Rumi was born Jalal ad-Din Muhammad Balkhi in Balkh, near modern Tajikistan and Afghanistan, in 1207. His father was a well-known religious leader who straddled Sufism and Sunni Islam, a combination of tradition that Rumi himself would eventually make the cornerstone of his own teachings. Given his father’s high station and close relationship with leaders across the Persian Empire and into Anatolia, Rumi’s family was able to travel widely. By the time he reached adulthood, Rumi had seen Samarkand, Baghdad, and Damascus, among numerous other towns and caravan routes. His family eventually settled in Konya, a cosmopolitan city with a diverse population.
Precocious and devoted to his faith from a young age, Rumi inherited his father’s position as an Islamic jurist and teacher around 1240. His compassion, selflessness, and genuine joy in his own faith drew followers of Islam, Judaism, and Christianity.

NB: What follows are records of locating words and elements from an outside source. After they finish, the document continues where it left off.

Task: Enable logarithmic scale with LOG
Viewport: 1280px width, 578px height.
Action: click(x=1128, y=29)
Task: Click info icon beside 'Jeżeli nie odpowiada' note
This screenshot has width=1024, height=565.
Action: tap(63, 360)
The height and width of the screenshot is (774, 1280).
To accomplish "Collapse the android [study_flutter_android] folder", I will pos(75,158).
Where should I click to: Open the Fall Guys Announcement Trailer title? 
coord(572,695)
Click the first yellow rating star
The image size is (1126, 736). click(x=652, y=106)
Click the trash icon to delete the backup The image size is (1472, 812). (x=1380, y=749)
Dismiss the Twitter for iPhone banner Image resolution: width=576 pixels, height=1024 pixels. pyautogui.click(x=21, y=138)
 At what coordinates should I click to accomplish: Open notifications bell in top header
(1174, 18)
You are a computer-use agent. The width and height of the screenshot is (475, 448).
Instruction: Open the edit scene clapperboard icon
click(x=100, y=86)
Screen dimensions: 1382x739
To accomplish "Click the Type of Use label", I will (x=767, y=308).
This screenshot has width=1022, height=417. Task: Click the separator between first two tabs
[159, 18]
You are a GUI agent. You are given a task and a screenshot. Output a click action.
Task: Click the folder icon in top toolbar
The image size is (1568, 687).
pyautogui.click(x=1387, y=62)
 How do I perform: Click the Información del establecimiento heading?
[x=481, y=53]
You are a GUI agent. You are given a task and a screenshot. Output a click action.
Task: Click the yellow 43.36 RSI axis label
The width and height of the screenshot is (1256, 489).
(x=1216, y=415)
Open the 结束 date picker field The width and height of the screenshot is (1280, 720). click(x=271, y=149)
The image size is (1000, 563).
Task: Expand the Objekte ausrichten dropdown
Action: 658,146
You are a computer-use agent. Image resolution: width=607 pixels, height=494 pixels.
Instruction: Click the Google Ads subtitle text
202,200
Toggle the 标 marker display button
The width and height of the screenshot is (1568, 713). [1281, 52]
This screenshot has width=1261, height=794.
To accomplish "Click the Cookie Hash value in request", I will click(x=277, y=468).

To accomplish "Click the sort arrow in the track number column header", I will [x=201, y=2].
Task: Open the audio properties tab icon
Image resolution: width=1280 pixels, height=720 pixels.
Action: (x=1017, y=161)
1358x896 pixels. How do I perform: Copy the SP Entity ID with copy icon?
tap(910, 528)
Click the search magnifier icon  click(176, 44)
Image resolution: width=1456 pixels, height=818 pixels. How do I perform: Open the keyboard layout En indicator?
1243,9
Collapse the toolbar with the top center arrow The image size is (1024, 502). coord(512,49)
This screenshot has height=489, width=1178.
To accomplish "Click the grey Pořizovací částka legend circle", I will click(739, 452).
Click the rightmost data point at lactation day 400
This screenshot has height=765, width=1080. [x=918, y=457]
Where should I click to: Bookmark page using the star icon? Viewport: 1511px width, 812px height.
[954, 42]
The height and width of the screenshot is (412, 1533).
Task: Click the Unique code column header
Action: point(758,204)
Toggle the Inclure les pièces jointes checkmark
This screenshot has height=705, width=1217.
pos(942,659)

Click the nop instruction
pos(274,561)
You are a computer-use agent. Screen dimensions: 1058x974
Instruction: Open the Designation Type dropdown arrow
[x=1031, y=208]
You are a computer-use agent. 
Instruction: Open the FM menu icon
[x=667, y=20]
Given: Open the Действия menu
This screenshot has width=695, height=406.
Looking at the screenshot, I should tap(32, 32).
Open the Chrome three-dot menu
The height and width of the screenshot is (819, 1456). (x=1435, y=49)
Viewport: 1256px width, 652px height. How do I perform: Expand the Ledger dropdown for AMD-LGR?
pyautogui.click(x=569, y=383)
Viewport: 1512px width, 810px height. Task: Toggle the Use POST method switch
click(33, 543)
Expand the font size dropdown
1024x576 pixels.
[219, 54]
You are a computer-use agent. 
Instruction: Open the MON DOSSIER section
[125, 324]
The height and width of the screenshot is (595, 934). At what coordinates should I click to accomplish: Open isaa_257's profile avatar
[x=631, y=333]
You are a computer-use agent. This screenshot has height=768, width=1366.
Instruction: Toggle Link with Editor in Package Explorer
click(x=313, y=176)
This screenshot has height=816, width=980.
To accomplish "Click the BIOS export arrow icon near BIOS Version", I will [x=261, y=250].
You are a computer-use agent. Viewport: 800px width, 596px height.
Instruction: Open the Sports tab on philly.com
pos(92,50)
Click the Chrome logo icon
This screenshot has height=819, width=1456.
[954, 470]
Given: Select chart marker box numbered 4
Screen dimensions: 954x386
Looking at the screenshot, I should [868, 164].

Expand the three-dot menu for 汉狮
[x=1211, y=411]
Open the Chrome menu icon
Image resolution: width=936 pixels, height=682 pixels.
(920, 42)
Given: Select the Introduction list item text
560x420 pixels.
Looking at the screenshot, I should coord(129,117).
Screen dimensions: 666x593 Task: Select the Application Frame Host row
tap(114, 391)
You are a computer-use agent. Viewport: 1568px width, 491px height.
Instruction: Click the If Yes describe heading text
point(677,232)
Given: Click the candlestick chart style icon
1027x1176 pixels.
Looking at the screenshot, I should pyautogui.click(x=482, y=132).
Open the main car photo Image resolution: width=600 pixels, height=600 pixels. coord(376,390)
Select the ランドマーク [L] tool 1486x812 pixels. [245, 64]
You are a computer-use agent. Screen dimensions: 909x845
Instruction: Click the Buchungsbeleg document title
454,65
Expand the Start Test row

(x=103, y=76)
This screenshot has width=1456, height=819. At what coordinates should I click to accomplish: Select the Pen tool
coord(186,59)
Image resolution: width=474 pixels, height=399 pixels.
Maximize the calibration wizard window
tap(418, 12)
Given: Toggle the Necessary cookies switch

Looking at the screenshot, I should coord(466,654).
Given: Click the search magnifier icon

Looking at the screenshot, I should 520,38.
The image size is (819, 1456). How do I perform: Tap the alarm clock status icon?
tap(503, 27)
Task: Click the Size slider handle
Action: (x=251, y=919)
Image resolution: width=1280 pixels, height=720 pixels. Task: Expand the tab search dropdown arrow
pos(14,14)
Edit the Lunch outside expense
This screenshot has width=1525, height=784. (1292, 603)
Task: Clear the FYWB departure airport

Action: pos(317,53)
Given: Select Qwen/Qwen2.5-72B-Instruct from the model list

But in 1244 he met Shams-e Tabrizi, a wandering poet and philosopher with whom Rumi began and intense but brief companionship. Gooch explains that Shams was difficult and could be cruel, at one point abandoning Rumi as a means to test him. Rumi’s followers were largely opposed to the gruff man who pulled their leader’s attention away from his duties.
In 1248, just four years after they met, Shams disappeared for good, sending Rumi into deep grief. His writing was shaped by his time with and the loss of Shams, with his now famous imagery tied to Shams and other figures of importance in his life.
Gooch does an exceptional—if at times overwhelming—job of sussing out the trends and connections that mattered most to Rumi, including the remarkable era for human learning in which he lived. As Europe was mired in the Middle Ages, the empires in the Middle East were advancing civilization through patronage of the arts and sciences—and that sense of discovery can be found in Rumi’s writings. The poet was prolific; at the time of his death, he’d written thousands of poems and a six-volume epic called The Masnavi.
For a man who wrote poems that read as near mythic today, seeing his influences laid out in such detail could be demystifying. But instead, Gooch’s account adds a human touch to a man who appears larger than life. Rumi’s poems reflect his own, revealing a universal nature through their exploration of grief, love, and pleasure in worship. Although Gooch does not identify what Rumi’s titular secret was, it seems that it could be as simple as feeling deeply and sharing it with the world.